Second cohort of Accelerated Bachelor of Science in Nursing scholarship recipients look to opportunities ahead

Amidst the backdrop of an acute care nursing shortage and the pressing need for workforce diversification, the MGH Institute’s School of Nursing continues to expand its role to enhance the workforce pipeline at hospitals within the Mass General Brigham healthcare system.

For the second year, scholarships have been given to three high-performing Accelerated Bachelor of Science in Nursing (ABSN) students in their final semester. Each scholarship comes with $10,000 and a two-year work commitment at Massachusetts General Hospital (MGH) or Mass Eye and Ear (MEE)

“We’re thrilled that these partnerships are expanding throughout the Mass General Brigham system,” said School of Nursing Dean Dr. Ken White. “The hospitals will get exceptionally prepared new nurses who are familiar with MGH and MEE. They have done clinical rotations there, know the nurses, and have experience working with the interprofessional teams. Our students have incredible opportunities working in these nationally renowned hospitals.”

Each of the three scholarship recipients had their own motivation to enroll at the MGH Institute and become a nurse. They all share a common goal of wanting a career in which they will make a difference in the lives of patients.

After earning a bachelor's degree in biology from the University of Massachusetts Boston, Catherine Callahan, a 29-year-old from Weymouth, worked at Dana-Farber Cancer Institute on breast cancer clinical trials as a research coordinator and then as assistant clinical research manager. She continued working on clinical trials at Foundation Medicine, where she helped academic medical centers run clinical trials using the Boston cancer research company’s genetic testing. While she enjoyed the work, Callahan realized that a corporate environment really wasn’t for her. 

“There were now too many degrees of separation between me and the patients, and I wanted to have a more direct impact on them,” said Callahan. “I thought becoming a nurse would be a better way for me to help them.”

Her preceptorship at MEE gave her invaluable experiences working with post-op surgical patients. “It is such a helpful jumping-off point for us as we transition from graduates to full-time nurses because we build foundational skills, get crucial hours in person with patients, and are taught by experts in our field,” she said. 

Callahan, who will spend at least the next two years at Mass Eye and Ear, said she was looking forward to the sense of belonging and readiness to cultivate foundational nursing skills.

“There are so many connections within the MGB system. I am always surrounded by so many recent grads from the IHP School of Nursing or teaching assistants from my classes who I recognize and who know we are capable,” she said. 

For Laura Bostwick, 35, nursing marks a transition from a decade-long career in healthcare consulting. She has a bachelor’s in sociology from Colgate University and a master's in public health from Harvard T.H. Chan School of Public Health. Bostwick began her career working as a client engagement director at the e-learning company Amplifire, then became a director of client success at the healthcare company Optum, and then was an analyst at global professional services firm, Towers Watson

“Though I learned a lot and enjoyed my experiences on the corporate side of healthcare, I always felt like something was missing,” Bostwick said. “I really wanted to gain clinical experience, connect one-on-one with patients, and really make a difference in people’s lives.”

Her preceptorship in the operating room at Mass Eye and Ear reinforced the experience of working with students and professionals in other disciplines.

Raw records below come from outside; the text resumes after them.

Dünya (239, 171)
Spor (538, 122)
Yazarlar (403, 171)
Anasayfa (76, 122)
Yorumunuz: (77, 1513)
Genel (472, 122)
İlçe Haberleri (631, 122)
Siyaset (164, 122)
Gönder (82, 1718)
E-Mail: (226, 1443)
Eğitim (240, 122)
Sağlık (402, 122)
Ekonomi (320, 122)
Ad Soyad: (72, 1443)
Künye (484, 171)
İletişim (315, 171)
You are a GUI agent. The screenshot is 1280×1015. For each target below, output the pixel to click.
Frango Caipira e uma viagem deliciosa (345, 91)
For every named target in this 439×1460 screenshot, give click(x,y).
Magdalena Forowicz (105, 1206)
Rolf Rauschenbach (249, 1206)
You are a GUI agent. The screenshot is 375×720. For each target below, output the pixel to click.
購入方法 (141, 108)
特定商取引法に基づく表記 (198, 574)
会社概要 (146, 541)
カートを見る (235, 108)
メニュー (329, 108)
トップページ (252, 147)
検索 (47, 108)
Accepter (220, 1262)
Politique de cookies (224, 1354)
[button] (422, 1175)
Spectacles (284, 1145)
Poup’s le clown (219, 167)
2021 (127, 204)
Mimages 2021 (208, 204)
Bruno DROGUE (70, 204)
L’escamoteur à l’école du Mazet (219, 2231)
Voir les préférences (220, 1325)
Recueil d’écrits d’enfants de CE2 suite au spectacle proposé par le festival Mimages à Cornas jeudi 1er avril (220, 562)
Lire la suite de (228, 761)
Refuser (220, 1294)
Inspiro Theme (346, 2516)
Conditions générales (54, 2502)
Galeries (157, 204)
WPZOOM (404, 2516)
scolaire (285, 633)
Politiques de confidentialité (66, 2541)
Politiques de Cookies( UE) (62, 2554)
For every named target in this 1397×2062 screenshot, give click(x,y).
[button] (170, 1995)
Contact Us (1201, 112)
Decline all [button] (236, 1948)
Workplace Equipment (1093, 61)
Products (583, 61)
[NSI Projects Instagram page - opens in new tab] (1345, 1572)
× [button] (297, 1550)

“Having interprofessional experiences working with students from other programs at the IHP translates to, for example, the operating room, where you interact with different people, personalities, doctors, nurses, and patients,” she noted. “This will be very valuable when I'm working.” 

Danielle Silva’s interest in healthcare stemmed from childhood experiences of visiting her great aunt and grandmother in the hospital. It spurred the 23-year-old Wilmington resident to work as a nursing assistant at Lahey Hospital in Burlington after graduating with a degree in kinesiology from the University of Massachusetts Amherst. Becoming a registered nurse was the next logical step to care for patients. 

“I was really drawn to the IHP’s program because of the number of clinical hours I’d be completing within the Mass General Brigham system,” she said. “The one-on-one experience with nurses is crucial in transitioning to full-time work.” 

According to Dr. Rebecca Hill, associate dean for Academic Affairs in the School of Nursing, the growing relationship between the IHP and hospitals within the MGB system is a win-win.

“Graduates from our ABSN program secure more nursing positions in the MGB system than any other nursing school in the region,” said Hill. “These scholarships are a testament to the commitment of our clinical partners to hire, support, and retain IHP-prepared nurses.”